I can feel her eyes looking through my soul!


----------



## Silvermoon (Apr 2, 2011)

She is stunning!! Keep the pictures coming!!
H


----------



## GSDBESTK9 (Mar 26, 2002)

Very nice pictures!


----------



## robk (Jun 16, 2011)

I think she is probably a pure bred. cant be 100% sure because her snout looks very tapered. I think her coloring gives a false impression of being a mixed. I have seen other sables with very similar wolfish looking coloring in the face. What ever she is, she is absolutely stunning!


----------



## Alexandria610 (Dec 2, 2010)

Got a new one of her today, just chillin' while I was eating pizza


----------



## LaRen616 (Mar 4, 2010)

Alexandria610 said:


>


She is absolutely STUNNING! My goodness! 

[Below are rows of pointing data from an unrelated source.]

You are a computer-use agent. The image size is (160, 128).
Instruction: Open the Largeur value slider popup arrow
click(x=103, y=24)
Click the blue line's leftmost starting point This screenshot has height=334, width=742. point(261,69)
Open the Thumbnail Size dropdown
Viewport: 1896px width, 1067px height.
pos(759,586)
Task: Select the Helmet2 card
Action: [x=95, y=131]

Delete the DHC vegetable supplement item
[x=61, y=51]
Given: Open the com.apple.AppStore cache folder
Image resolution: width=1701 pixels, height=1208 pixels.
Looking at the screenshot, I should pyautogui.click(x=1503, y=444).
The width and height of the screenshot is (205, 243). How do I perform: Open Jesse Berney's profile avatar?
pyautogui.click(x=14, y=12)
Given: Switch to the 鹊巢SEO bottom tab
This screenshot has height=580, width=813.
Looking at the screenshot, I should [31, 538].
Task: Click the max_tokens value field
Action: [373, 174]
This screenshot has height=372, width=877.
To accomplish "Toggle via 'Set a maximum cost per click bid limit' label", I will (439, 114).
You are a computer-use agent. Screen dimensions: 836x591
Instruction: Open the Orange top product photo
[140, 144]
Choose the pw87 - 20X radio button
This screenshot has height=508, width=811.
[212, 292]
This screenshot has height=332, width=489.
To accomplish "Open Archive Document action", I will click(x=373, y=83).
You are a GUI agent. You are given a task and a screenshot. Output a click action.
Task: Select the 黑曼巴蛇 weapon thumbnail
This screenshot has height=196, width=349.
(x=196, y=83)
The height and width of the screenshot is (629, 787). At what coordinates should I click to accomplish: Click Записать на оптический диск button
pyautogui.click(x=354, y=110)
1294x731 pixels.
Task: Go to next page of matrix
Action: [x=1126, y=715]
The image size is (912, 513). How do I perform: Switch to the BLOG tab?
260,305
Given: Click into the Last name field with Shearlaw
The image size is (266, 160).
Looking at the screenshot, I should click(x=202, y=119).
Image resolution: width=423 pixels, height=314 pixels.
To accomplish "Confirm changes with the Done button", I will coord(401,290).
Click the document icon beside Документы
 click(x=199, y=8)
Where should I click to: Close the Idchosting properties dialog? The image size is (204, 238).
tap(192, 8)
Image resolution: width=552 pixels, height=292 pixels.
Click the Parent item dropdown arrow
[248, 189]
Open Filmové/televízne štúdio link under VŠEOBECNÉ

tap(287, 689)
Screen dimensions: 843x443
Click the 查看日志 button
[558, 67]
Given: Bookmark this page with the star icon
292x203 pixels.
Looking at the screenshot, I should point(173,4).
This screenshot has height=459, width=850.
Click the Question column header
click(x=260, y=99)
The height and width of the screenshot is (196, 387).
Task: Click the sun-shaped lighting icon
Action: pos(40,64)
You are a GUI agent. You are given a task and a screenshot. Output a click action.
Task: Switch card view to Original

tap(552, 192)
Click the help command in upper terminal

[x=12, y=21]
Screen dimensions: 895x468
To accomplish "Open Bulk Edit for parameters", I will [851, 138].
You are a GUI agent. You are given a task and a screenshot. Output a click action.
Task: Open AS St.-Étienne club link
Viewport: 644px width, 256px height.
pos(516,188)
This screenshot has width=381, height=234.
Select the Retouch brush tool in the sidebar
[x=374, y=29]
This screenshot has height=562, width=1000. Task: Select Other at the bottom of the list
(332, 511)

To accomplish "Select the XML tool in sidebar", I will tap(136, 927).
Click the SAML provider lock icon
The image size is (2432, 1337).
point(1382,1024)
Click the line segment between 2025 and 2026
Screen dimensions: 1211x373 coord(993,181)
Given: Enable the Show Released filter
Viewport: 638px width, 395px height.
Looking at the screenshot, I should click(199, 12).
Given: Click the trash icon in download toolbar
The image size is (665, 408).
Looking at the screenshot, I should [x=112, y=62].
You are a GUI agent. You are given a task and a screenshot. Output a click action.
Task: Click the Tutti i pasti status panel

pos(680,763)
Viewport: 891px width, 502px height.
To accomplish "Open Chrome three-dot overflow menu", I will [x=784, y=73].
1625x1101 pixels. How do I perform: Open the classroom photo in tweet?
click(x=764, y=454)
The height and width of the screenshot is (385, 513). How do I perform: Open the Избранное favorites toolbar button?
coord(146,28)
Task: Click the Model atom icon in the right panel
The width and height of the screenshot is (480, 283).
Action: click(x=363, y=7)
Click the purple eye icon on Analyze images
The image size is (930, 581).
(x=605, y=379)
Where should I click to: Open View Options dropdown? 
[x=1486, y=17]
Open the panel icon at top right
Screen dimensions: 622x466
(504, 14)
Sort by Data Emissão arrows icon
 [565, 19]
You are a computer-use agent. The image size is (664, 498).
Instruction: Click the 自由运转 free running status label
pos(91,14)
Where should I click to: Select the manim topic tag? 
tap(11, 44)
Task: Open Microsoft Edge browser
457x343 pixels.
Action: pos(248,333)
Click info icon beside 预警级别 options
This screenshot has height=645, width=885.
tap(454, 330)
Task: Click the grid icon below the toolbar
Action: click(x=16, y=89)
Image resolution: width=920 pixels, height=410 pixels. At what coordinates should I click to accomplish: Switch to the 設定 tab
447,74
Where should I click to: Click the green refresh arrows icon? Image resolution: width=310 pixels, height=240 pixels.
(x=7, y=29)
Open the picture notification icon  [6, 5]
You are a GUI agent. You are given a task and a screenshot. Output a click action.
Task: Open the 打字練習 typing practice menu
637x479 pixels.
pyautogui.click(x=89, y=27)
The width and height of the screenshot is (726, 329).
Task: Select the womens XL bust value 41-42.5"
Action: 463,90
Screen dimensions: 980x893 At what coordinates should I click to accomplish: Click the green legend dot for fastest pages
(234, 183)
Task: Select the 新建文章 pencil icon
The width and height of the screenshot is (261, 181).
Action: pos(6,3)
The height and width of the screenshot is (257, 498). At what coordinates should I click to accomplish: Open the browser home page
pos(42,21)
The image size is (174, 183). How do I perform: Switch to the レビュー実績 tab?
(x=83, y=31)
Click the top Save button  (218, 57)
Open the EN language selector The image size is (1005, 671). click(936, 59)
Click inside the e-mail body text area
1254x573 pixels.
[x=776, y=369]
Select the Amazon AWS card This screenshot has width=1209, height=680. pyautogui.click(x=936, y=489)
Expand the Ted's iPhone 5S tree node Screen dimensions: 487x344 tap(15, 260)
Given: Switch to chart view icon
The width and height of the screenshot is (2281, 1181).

If I saw her in person I'd probably offer to buy her off you. :crazy:

The last picture reminded me of a wolf. She's gorgeous. :wub:


----------



## Alexandria610 (Dec 2, 2010)

Thank you so much! I feel like the older she gets, the more gorgeous she becomes. I feel so lucky to have her! She's a true blessing to me


----------



## Dooney's Mom (May 10, 2011)

Alexandria610 said:


> LOL tell me about it! I _almost_ purchased a DNA test kit to see (or have the vet send one off)....but I've heard they aren't very reliable. Plus, I didn't want to dish out that kind of money just to quench my curiosity haha.


DONATION TIME! If we all chip in a few bucks we can get a DNA test on Alex!! LOL. (how are those DNA kits, are they any good??)

Seriously- I absolutely love your dog.:wub:

At a breeders place I saw a 4 year dark sable female that was only about 55-60 pounds, so there are some out there that are that small. 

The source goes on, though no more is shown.